In Rabbi Dana Evan Kaplan’s new book, Contemporary American Judaism, he notes American Jews are “no longer controlled by a handful of institutional leaders based in remote headquarters and rabbinic seminaries. American Judaism is being transformed by the spiritual decisions of tens of thousands of Jews living in all corners of the United States . . . . From Hebrew tattooing to Jewish Buddhist meditations, Kaplan describes the remaking of historical tradition in ways that channel multiple ethnic and national identities. While pessimists worry about the vanishing American Jew, Kaplan focuses on the creative responses to contemporary spiritual trends that have made a Jewish religious renaissance possible. He believes that the reorientation of American Judaism has been a ‘bottom-up’ process resisted by elites who have only reluctantly responded to the demands of the ‘spiritual marketplace.’ The American Jewish denominational structure is therefore weakening at the same time that religious experimentation is rising; leading to innovative approaches that have supplanted existing institutions. The result, as Kapan makes clear, is an exciting transformation of what it means to be a religious Jew in twenty-first century America.”

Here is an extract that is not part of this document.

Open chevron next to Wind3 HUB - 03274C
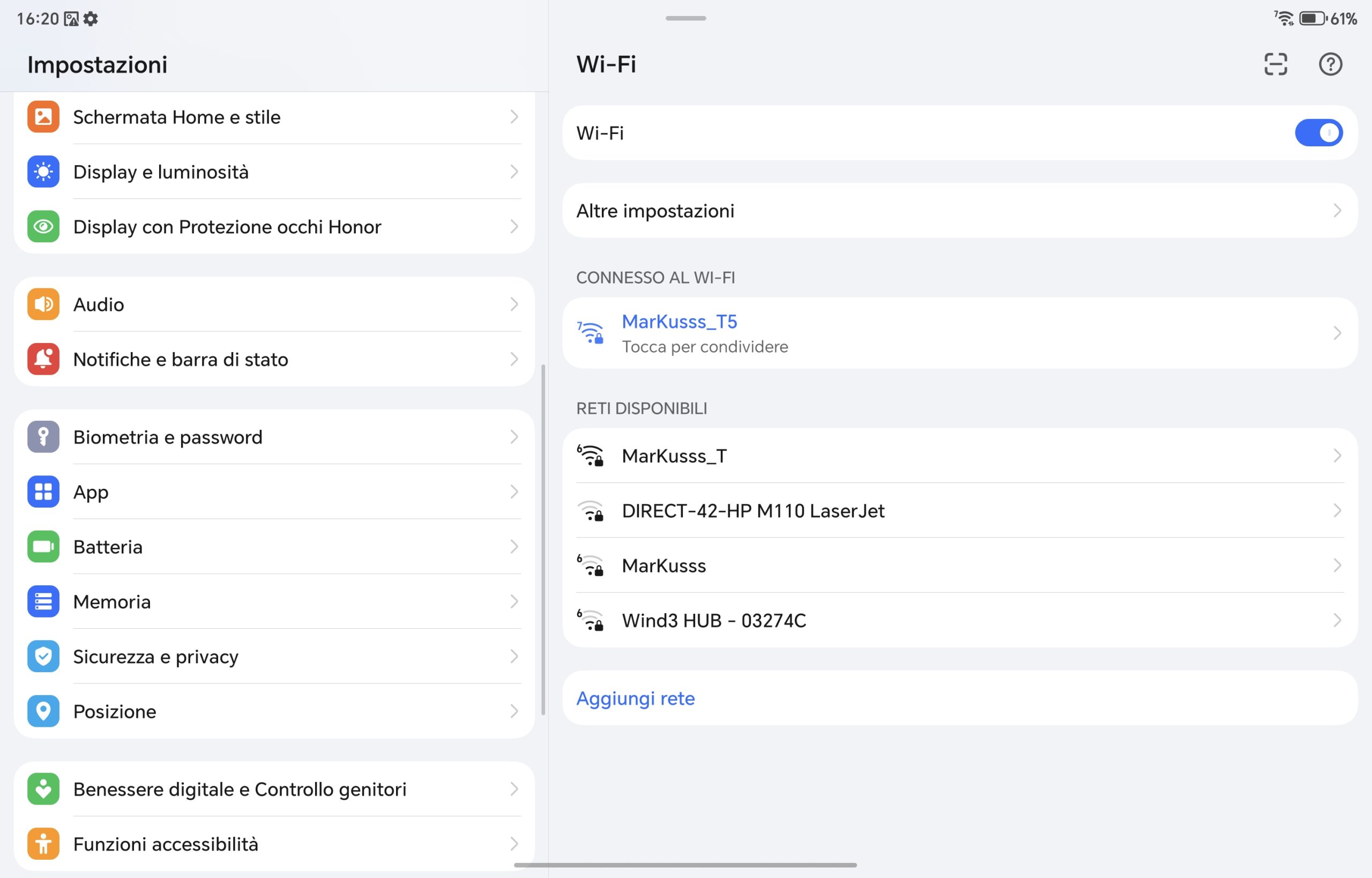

When the Temple was destroyed in 70 C.E. Rabban Yochanan Ben Zakkai gathered together a group of sages in Yavneh and created new ways to remember the ritualistic practices. With the Temple destroyed, there was no longer a way for the priests to perform their rituals and no way for them to offer the sacrifices. What had been known up to then, as Judaism was no longer in existence so the sages had to develop new radical paradigms for the future.

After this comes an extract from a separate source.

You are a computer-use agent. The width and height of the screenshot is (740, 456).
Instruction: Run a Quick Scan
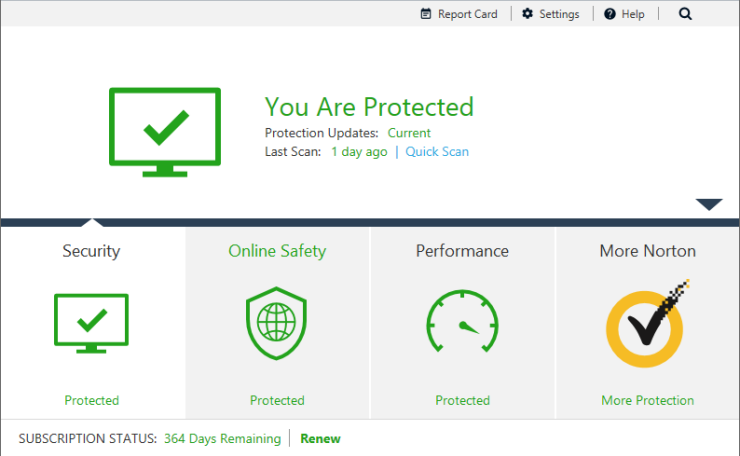click(437, 152)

The Jewish community is changing quickly and at times in bewildering ways. Beginning on November 8th for four sessions, we will begin our adult education class with an in depth look at the changes that occurred to the American Jew beginning after World War II. While now we have the most prosperity and freedom that we have had in more than 2,000 years, we are again facing enemies who wish to destroy us and the threat of a secular society which requires the synagogue to create new imaginative and exciting paradigms that will help us survive in the twenty-first century.